从发廊出来后,他来到了服装店。深蓝的西装好像太过正式,他不是办公室的白领,亚麻的白衬衫又太过文艺,他只是一夜暴富的匹夫。
那就折中一点吧,他选了一件有领的棉制T恤,再加上深蓝色的长裤,没有一点褶子,远远地看,这活脱脱是一位老板休闲的样子。
黄伯喜欢喝茶,平时干完田里的活,一得空会躺着自家沙发上,一口一口的喝起茶来。他不是那种渴了大口大口的喝,而是抿一小口,一会又抿一小口,舒舒服服一个下午就过去了。
久了久了,这种葛优躺式的喝法满足不了他,他倒钻研起喝茶来了,要钻研首先得要一套茶具吧,他来到了专门卖茶具的地方,一眼相中了一套檀香木的茶桌,配上茶宠,茶具,万把来块。
这是他心心念的茶具,他很多时候都幻想,在家里他能像个大老板一样,坐在这样一套茶具面前,不紧不慢地泡着茶,养着茶宠,优哉游哉地喝着茶,那该是多好啊。
所以无须再多想,他掏出银行卡,给柜台,“刷”一单万把块钱的交易,也是这么容易。
“老板,进店看看吗?这里都是大师级别的真品水墨。”说话的是一位馆藏画的小哥,黄伯一听到“老板”的字眼,心里乐开了花,也是,油亮的背头,素净的衣服,更映得他红光满面的,谁又曾想还没*迁拆**前,他会是在烈火一般的太阳底下田地里劳作的农夫。
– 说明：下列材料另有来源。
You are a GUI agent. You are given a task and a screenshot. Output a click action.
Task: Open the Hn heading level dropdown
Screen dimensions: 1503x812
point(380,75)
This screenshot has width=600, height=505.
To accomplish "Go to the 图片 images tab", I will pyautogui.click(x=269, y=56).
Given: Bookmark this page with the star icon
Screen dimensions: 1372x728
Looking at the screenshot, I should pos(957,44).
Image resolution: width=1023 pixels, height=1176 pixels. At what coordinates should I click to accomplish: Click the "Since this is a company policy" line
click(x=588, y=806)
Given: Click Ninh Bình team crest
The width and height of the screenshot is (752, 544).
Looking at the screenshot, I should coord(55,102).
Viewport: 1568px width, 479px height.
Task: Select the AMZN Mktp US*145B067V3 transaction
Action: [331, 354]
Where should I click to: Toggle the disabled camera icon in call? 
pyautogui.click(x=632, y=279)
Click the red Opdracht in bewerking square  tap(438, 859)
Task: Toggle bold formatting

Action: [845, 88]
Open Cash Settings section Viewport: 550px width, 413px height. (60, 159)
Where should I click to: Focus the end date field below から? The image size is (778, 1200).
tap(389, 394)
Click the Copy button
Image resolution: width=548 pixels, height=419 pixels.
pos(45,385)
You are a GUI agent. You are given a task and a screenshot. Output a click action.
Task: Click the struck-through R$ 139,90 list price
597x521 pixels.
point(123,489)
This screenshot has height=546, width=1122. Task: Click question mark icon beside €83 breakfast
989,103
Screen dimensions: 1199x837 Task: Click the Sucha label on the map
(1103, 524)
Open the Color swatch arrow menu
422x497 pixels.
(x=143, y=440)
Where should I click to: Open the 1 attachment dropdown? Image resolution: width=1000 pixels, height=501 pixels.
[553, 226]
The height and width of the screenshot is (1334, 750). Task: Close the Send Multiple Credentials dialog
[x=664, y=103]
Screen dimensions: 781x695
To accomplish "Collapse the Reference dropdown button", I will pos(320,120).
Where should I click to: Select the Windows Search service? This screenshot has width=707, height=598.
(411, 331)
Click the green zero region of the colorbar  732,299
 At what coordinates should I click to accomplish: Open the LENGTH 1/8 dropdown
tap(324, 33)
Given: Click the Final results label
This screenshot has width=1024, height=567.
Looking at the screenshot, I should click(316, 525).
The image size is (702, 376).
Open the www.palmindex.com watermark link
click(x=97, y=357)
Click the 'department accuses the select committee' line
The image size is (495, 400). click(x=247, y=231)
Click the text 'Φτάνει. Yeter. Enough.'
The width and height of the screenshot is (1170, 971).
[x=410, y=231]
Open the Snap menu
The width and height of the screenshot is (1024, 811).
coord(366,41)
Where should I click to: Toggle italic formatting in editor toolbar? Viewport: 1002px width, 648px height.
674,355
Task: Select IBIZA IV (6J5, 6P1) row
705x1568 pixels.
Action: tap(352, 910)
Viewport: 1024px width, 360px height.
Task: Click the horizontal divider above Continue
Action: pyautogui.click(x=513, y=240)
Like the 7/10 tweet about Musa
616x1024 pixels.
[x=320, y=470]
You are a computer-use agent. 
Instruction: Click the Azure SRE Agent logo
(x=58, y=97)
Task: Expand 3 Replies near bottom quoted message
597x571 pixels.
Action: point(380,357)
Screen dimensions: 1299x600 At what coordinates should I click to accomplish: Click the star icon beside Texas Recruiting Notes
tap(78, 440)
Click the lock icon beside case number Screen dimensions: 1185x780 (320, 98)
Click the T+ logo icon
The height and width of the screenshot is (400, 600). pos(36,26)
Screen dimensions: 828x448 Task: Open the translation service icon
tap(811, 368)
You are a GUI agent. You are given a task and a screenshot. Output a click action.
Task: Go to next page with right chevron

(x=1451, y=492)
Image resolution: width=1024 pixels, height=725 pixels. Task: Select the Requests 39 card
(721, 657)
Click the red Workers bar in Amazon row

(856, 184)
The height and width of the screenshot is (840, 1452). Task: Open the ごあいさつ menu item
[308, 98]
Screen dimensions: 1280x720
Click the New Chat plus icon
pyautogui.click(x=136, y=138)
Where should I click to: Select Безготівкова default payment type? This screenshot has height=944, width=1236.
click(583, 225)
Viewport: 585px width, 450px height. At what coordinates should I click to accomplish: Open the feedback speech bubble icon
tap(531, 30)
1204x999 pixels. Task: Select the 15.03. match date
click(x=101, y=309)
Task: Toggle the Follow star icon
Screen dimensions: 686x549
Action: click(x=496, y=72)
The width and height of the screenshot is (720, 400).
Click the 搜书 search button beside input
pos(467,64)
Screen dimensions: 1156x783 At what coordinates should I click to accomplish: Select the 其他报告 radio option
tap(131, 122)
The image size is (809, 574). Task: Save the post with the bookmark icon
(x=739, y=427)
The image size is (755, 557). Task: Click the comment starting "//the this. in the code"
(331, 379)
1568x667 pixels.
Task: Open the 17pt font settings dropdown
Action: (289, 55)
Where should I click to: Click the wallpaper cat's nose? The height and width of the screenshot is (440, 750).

就单单是“老板”两个字,他也要给这个小伙面子进去瞧瞧。“这是xx大师的,您看,一笔一划,真迹啊。”
这是一幅镶了框的字画,上面写着“厚德载物”几个大字,还有落款。他哪里晓得真的假的,只是看着这四个字就觉得不错,很有书卷气息,况且叫他“老板”的小哥都说了这是真迹,这就是真迹了,买就对了。
就这样,一天下来,他从头到脚都好好地改变了一番,新的面貌新的气象,再加之念了这么久的茶几也有了着落,而且花钱的感觉就如同小哥一口一个老板一样的喊着那样的爽,他可算是过足了大款的瘾。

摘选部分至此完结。